## Task brief
Reproduce every one of the lines below word for word, leaving out the pictures.

## Records locating words and elements
· · · · ·

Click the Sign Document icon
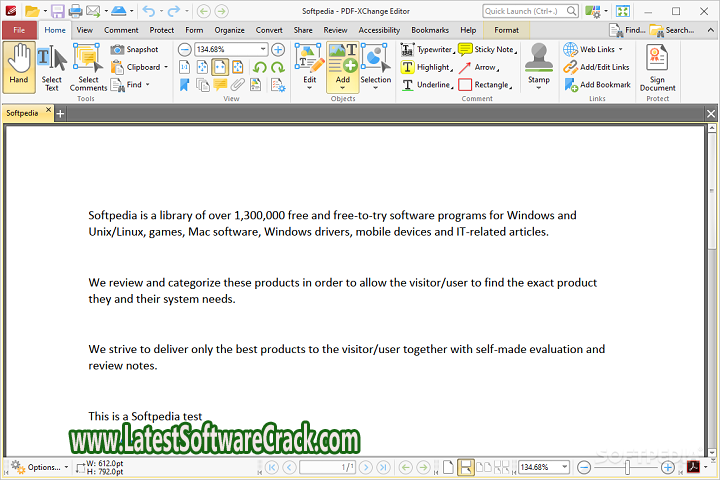click(x=657, y=67)
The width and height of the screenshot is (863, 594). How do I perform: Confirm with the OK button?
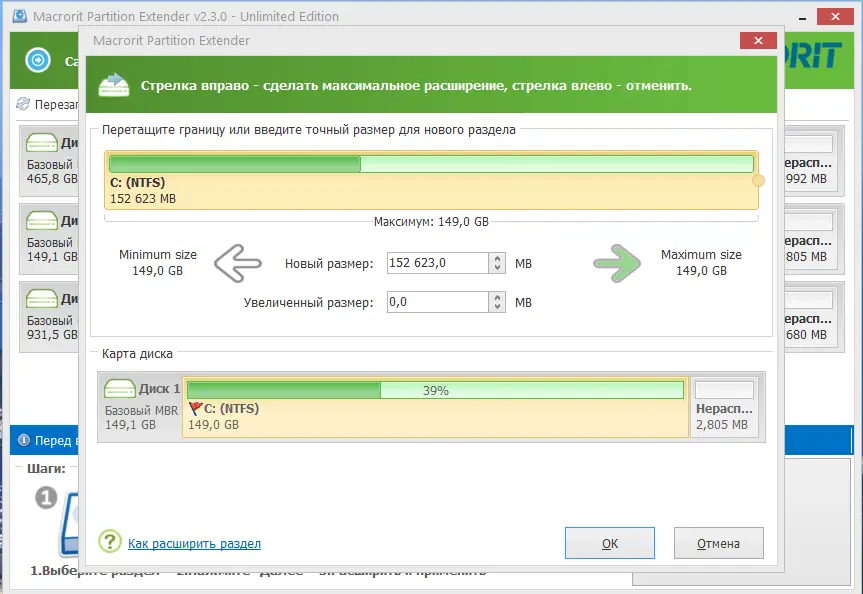[x=610, y=543]
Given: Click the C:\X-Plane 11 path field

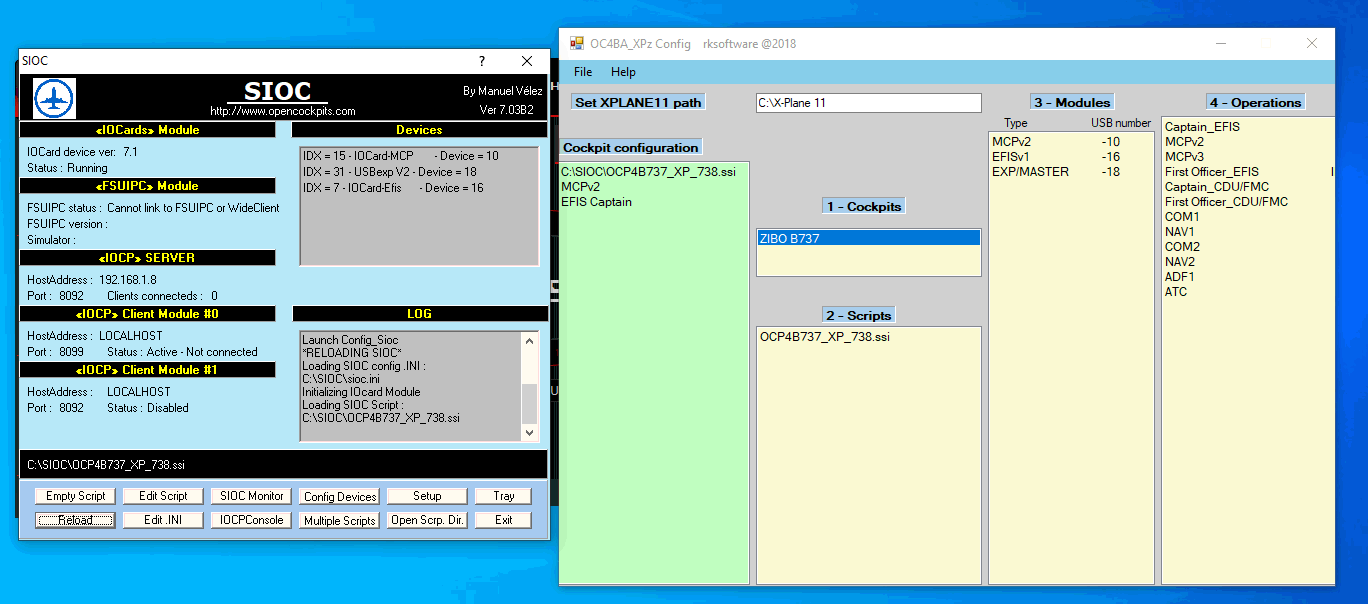Looking at the screenshot, I should (868, 102).
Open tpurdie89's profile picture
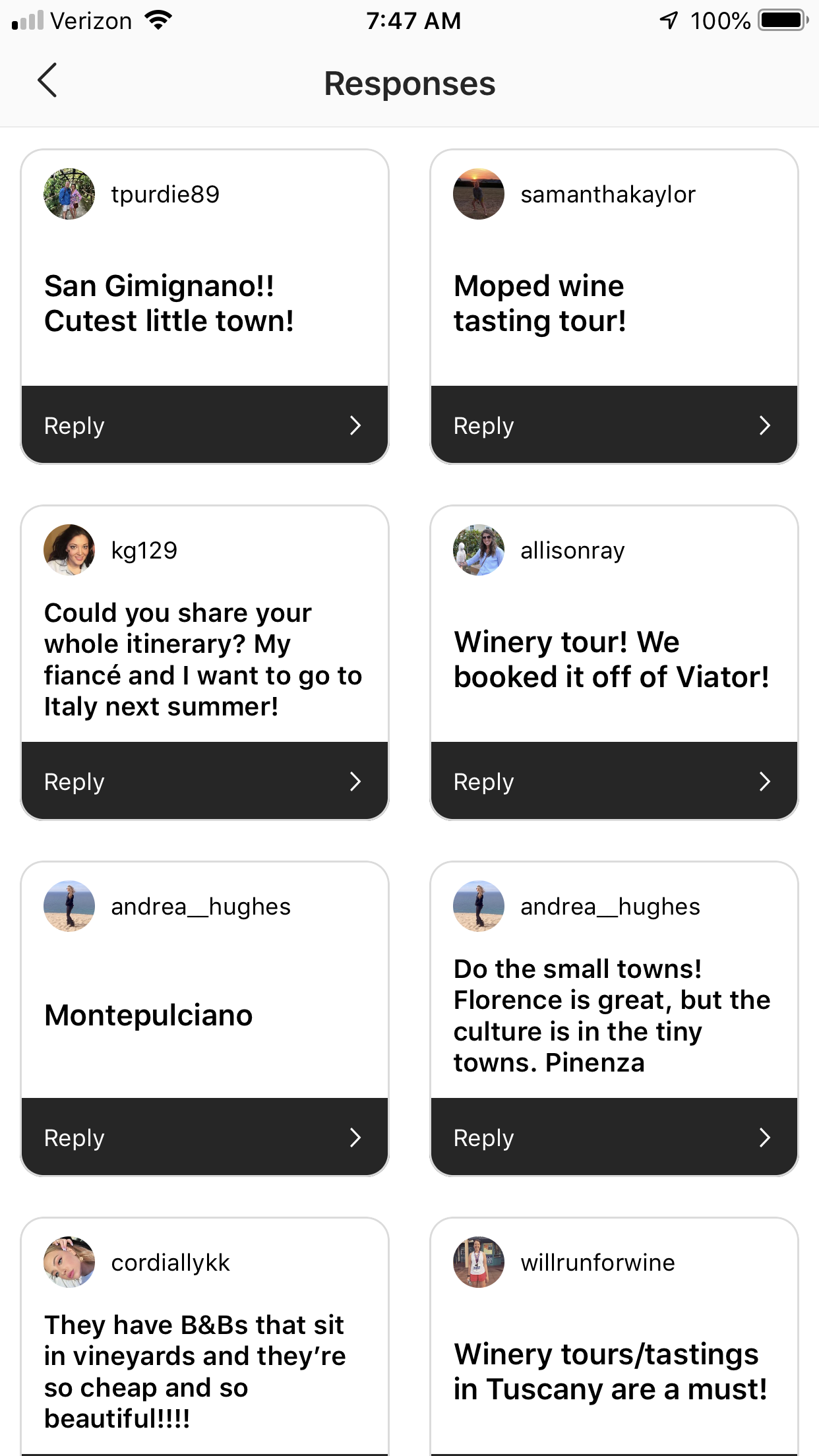This screenshot has height=1456, width=819. point(69,194)
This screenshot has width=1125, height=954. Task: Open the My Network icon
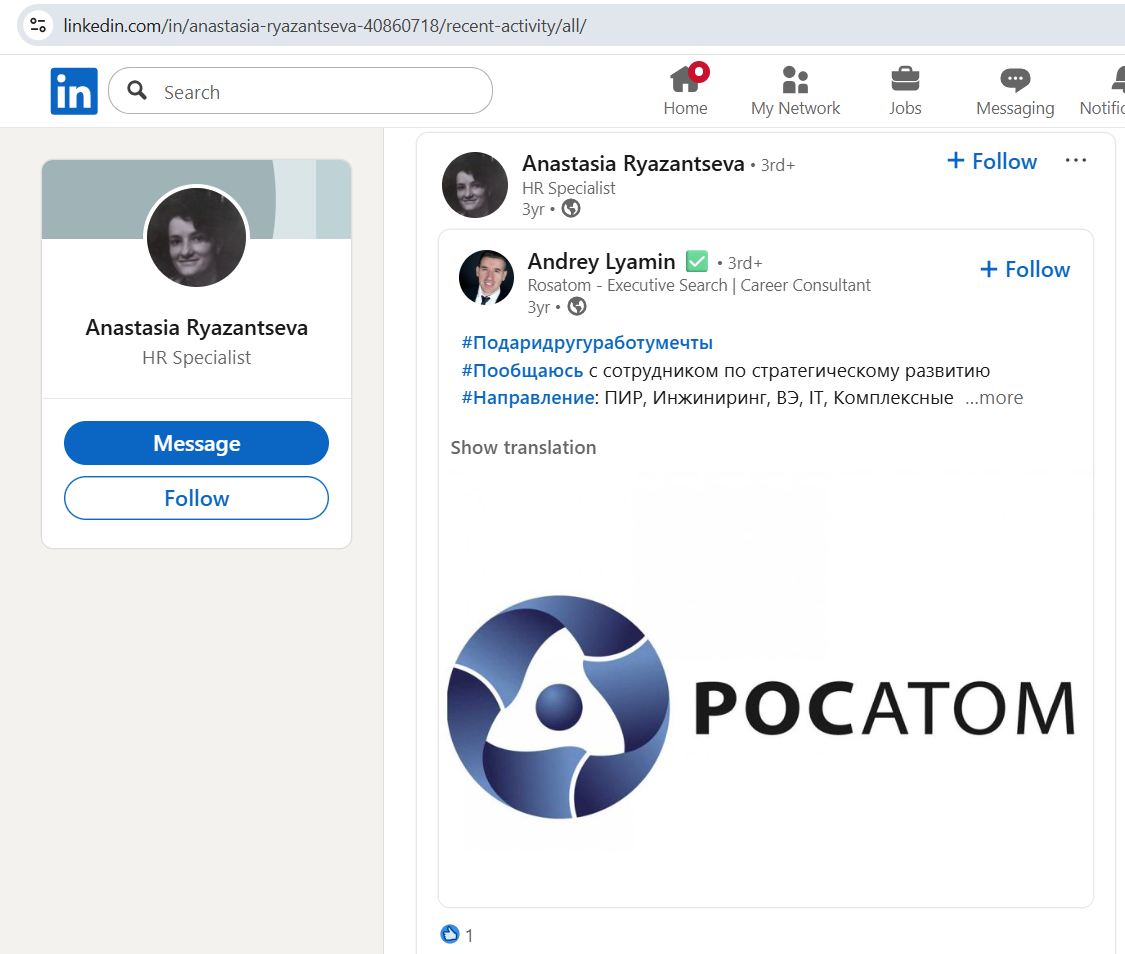pyautogui.click(x=795, y=80)
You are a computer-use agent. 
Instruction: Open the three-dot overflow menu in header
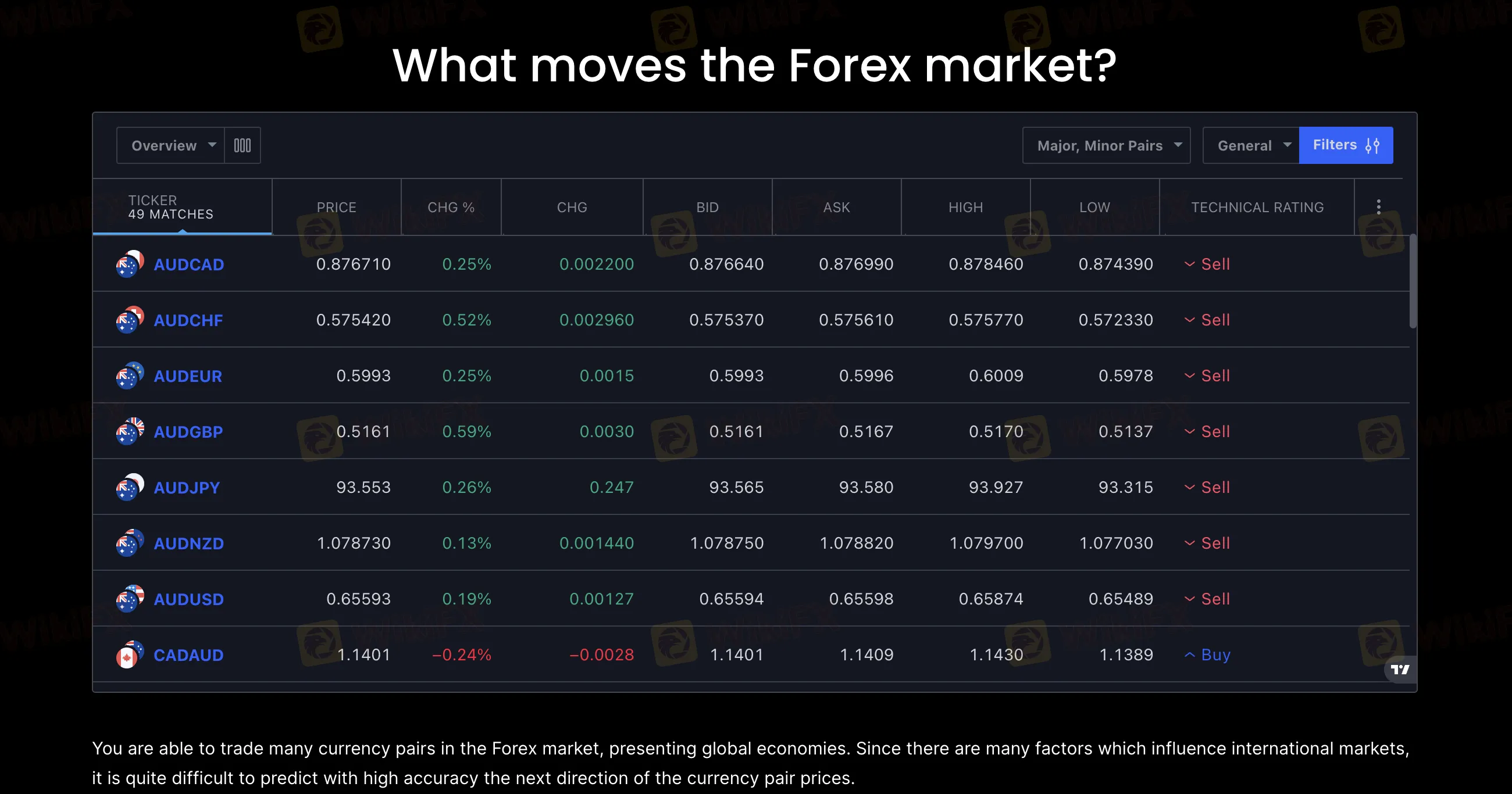(1379, 206)
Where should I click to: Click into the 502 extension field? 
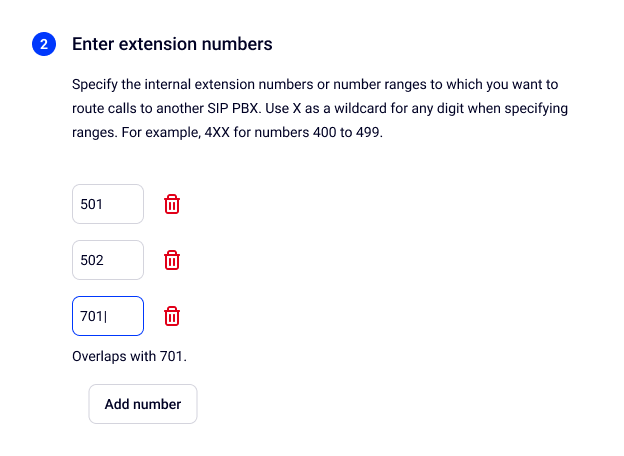coord(107,261)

· · · · ·

## Task result
Click the Sign Document icon
click(x=657, y=67)
The width and height of the screenshot is (863, 594). How do I perform: Confirm with the OK button?
[x=610, y=543]
Given: Click the C:\X-Plane 11 path field

Looking at the screenshot, I should (868, 102).
Open tpurdie89's profile picture
This screenshot has height=1456, width=819. point(69,194)
This screenshot has width=1125, height=954. Task: Open the My Network icon
pyautogui.click(x=795, y=80)
You are a computer-use agent. 
Instruction: Open the three-dot overflow menu in header
(1379, 206)
Where should I click to: Click into the 502 extension field? 
coord(107,261)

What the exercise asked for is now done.